__SELECTED TEXT__.
(begin)

There is an interesting picture that emerges. In the standard XY model in a transverse field, there is a crossover curve, the so-called Barouch–McCoy circle, given by \(r^2+h^2=1\) [74]. The crossover curve divides the ferromagnetic phase into two regions: (i) inside the arc, the spin–spin correlation functions display oscillatory behavior, and (ii) outside the arc, the correlation functions have no oscillatory behavior. On the arc, the ground state is essentially a product state, also detected by zero geometric entanglement previously in Ref. [21]. Here for the halfway XY model, the crossover arc, \(r^2+h^2=1\) is promoted to a first-order transition curve, due to the mediated long-range Z string of a specific length \(n=N/2-1\). Thus, the transition field h for \(r=0.5\) is \(h_c(r=0.5)=\sqrt{1-0.5^2}\approx 0.886\), agreeing with our calculations of the energy gap in Fig. 6. This works for other value of \(0\le r<1\) as well, see Fig. 5b for \(r=0.7\) case. The behavior of the \(r=1\) halfway Ising model is different, as there is a closing of the energy gap at \(h=0\) only for the total site number being \(N=2(2m+1)\), as shown in Fig. 7. But in the thermodynamic limit, the energy gap \(\varDelta E\) is always finite, except at the peculiar point \(h=0\), namely that it does not close continuously. We thus do not regard this as a phase transition.

(end)

__PROBLEM DESCRIPTION__.
Translate this sentence from the passage on the halfway XY model into Spanish: "On the arc, the ground state is essentially a product state, also detected by zero geometric entanglement previously in Ref. [21]."

__ROWS__.
(begin)

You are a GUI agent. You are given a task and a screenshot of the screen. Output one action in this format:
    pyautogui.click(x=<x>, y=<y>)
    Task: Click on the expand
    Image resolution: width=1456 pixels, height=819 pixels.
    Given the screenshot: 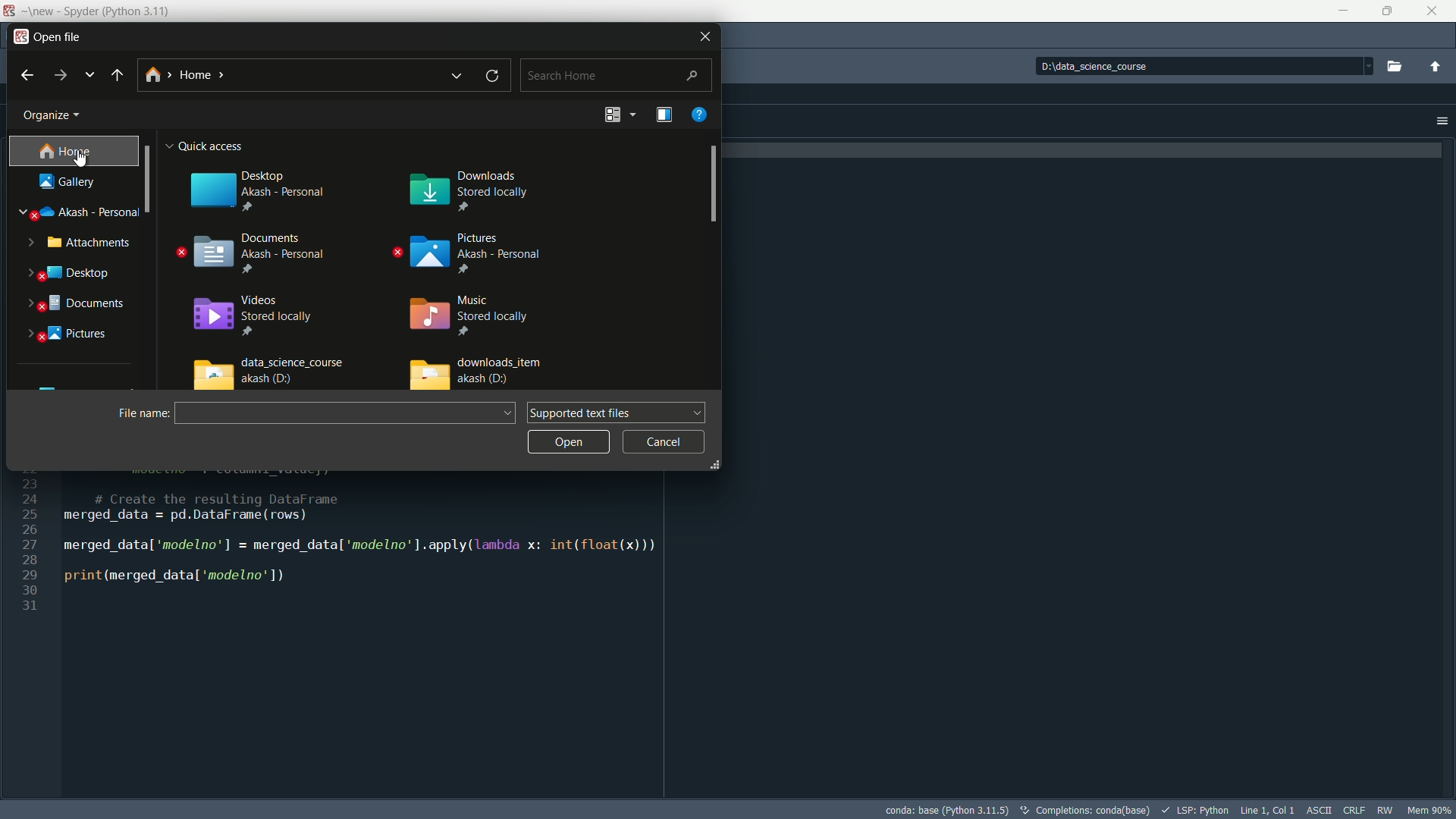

(end)

__SOLVED PROBLEM__.
Sobre el arco, el estado fundamental es esencialmente un estado producto, lo cual también se detectó previamente mediante un entrelazamiento geométrico nulo en la Ref. [21].